Éviter la curarisation résiduelle postopératoire —Le fondement de n’importe quel protocole RAAC

J. Ross Renew, MD
Summary: 

La faiblesse résiduelle post-opératoire demeure un danger pour la sécurité du patient et peut être un obstacle majeur à la récupération du patient. Les stratégies permettant d’atténuer ce danger et les complications connexes doivent être intégrées à la réhabilitation améliorée après les protocoles opératoires.

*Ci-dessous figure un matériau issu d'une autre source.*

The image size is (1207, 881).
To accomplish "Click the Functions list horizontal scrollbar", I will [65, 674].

Moniteur NMBBien que les curares soient une classe de médicaments utiles dans le cadre périopératoire, leur utilisation n’est pas sans risque. Malheureusement, la curarisation résiduelle postopératoire suite à l’administration de curares demeure un risque significatif pour les patients.1-4 Ce phénomène est à l’origine d’un nombre important de complications, y compris la prolongation de séjour en salle de réveil, l’hypoxémie et l’obstruction des voies respiratoires.5,6 En outre, en ce qui concerne la curarisation résiduelle postopératoire, les patients se plaignent principalement d’une récupération neuromusculaire incomplète, qui peut gêner la mobilisation précoce.7 Malgré l’abondance de littérature qui documente les effets préjudiciables de la curarisation résiduelle postopératoire, de nombreux anesthésistes sous-estiment la portée de ce problème.8 Ainsi, la curarisation résiduelle et les complications qui lui sont associées demeurent un problème grave de sécurité des patients.

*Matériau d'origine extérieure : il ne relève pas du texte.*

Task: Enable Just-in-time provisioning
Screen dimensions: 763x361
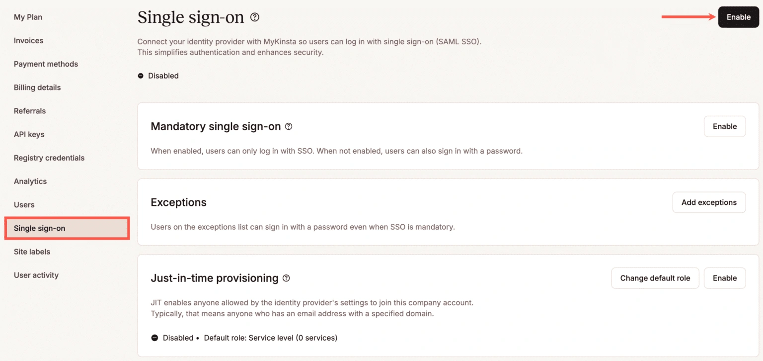Action: (x=724, y=278)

Des avancées importantes dans le domaine des soins périopératoires sont apparues, en dépit de ces dangers irrésolus. Les protocoles de réhabilitation améliorée après chirurgie (RAAC) (ou Enhanced recovery after surgery, ERAS) représentent des efforts complets et multidisciplinaires visant à accélérer la récupération postopératoire, tout en réduisant les complications évitables.9 Il a été démontré que ces efforts harmonisés permettent d’améliorer de nombreuses conséquences périopératoires importantes, telles que la réduction des nausées et des vomissements postopératoires (NVPO)10 et l’amélioration de la satisfaction des patients.11 Bien qu’efficaces, les protocoles RAAC doivent être élaborés à partir des meilleures preuves disponibles et se conformer au contexte spécifique de l’établissement les mettant en œuvre, afin d’optimiser les avantages pour les patients.12 Éviter la curarisation résiduelle postopératoire est une pratique factuelle permettant d’améliorer la sécurité des patients et devrait être le fondement de tous les protocoles RAAC.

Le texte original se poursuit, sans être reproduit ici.